By Celeste Trimble and Kristen Suagee-Beauduy
Four mornings before a young girl named Shi-Shi Etko is to leave her family and go away to residential school, she is reminded of all the things she must not forget. Songs, dances, family, laughter, joy, and especially the land. Shi-Shi Etko tries to memorize all the stones and plants and waters and the feeling of being near them. She is given a small pouch in which to contain these memories, like a sprig of a fir tree or a dried berry. She prays that she remembers each and every part of her life at home until she returns in the spring.
CELESTE: This book is extraordinary on so many levels. Campbell’s writing is such elegant poetry, saturated with love and care. Through this poetry, I can easily feel the warmth and tenderness of this family and community – both for each other and for the land. The concept behind the story, telling of the last four days before a child must leave their home community, is so rich because we have this beautiful book, a positive book about all the aspects of this child’s life that hold them up, support them, nurture them. At the same time, this is about leaving for residential schools, leaving the incredible beauty and richness described in this story. One thing that is different about this book is that the information writing about residential schools is located in the very front of the book as a sort of preface. In this way, there is context for the adult reader that might facilitate discussion with the child reader. It is in this preface that the pain and trauma of residential schools is described, such a stark contrast with the comfort of the story.

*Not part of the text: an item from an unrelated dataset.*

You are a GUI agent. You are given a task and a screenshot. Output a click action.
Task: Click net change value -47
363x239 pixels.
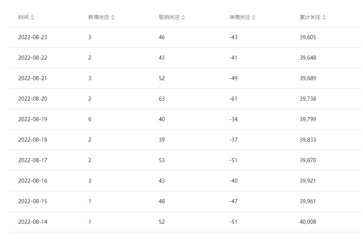233,201
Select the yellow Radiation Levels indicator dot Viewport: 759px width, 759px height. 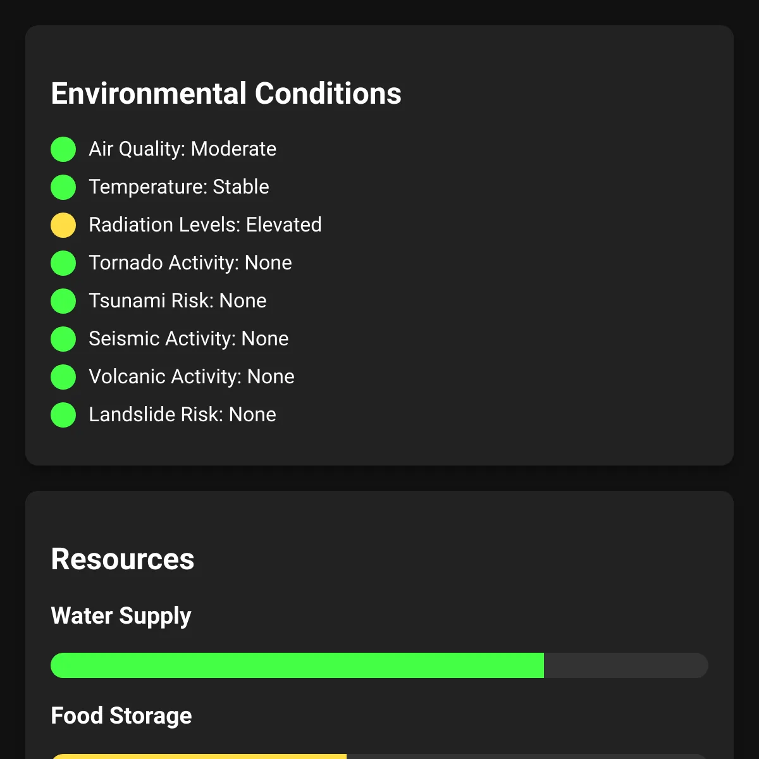pyautogui.click(x=63, y=225)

In the preface, Campbell asks, “Can you imagine a community without children? Can you imagine children without parents?” This way of framing the story is really so powerful.

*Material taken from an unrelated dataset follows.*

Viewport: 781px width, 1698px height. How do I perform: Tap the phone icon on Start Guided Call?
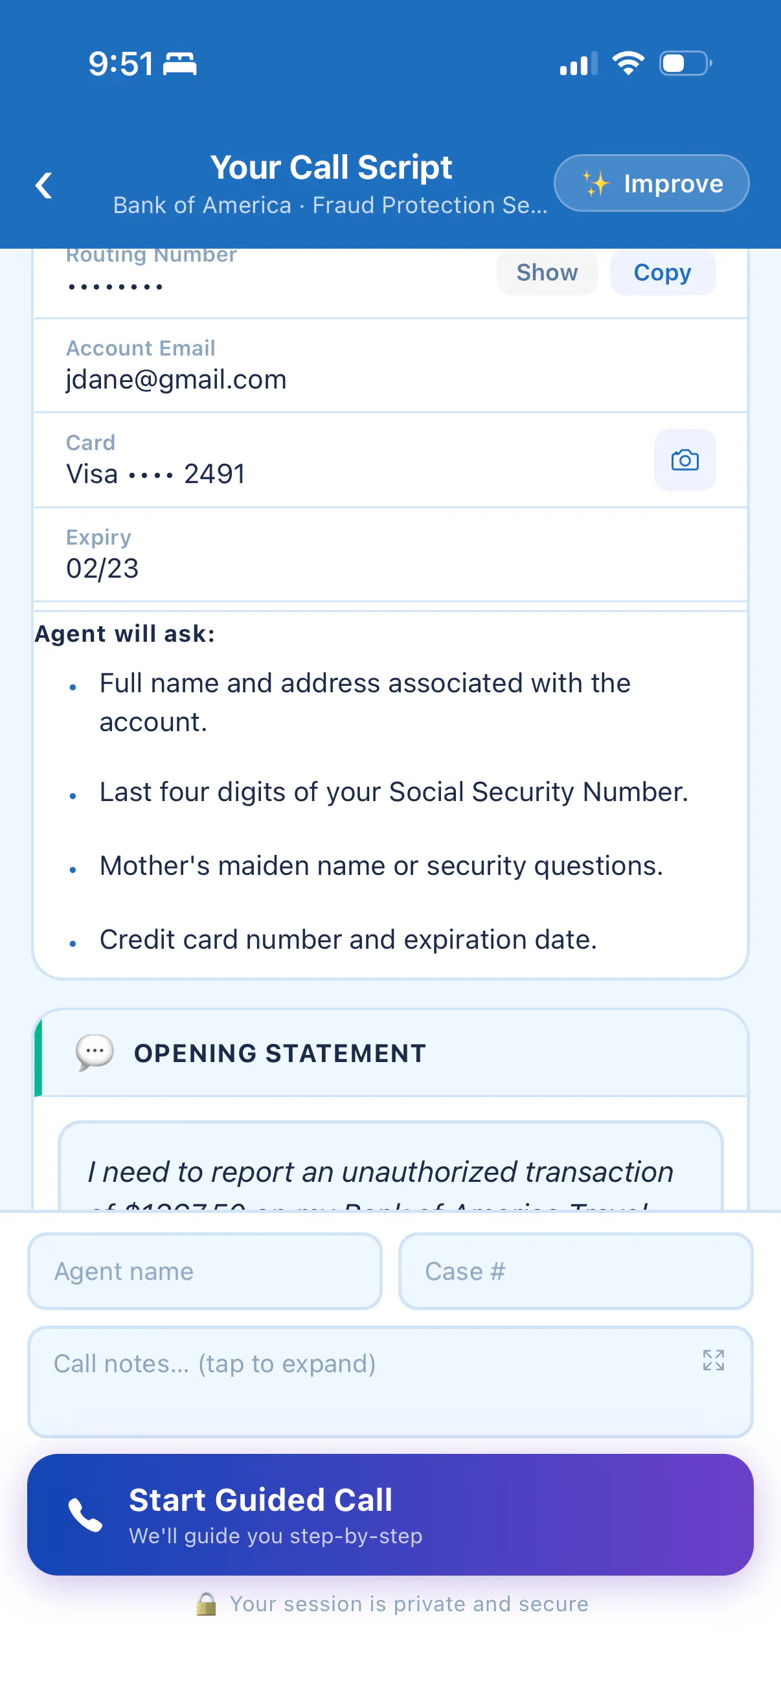pyautogui.click(x=86, y=1514)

KRISTEN: It is powerful. I was listening to a story on NPR about a woman who went to an Indian residential school in the United States in the 1960s and she was sharing how there was a cemetery for the children who passed but she suspected there were bodies in unmarked graves too because of the rumors she grew up with. I know we mentioned that before, briefly, but I think this NPR piece hit me differently because in the time since we started writing these WOWlit blog posts the number of kids they’ve found in unmarked graves has risen by the thousands. These kids weren’t just dealing with leaving everything good behind them, but they were in a place that let them die and thought so little of them and the people they came from that they just put them in the ground and covered their bodies with earth, without ceremony. There was not only an absence of community but of care. In the decades since I studied boarding schools I had forgotten how much the lack of care was intentional—this article reminded me: Canada’s Residential Schools Were a Horror – Scientific American.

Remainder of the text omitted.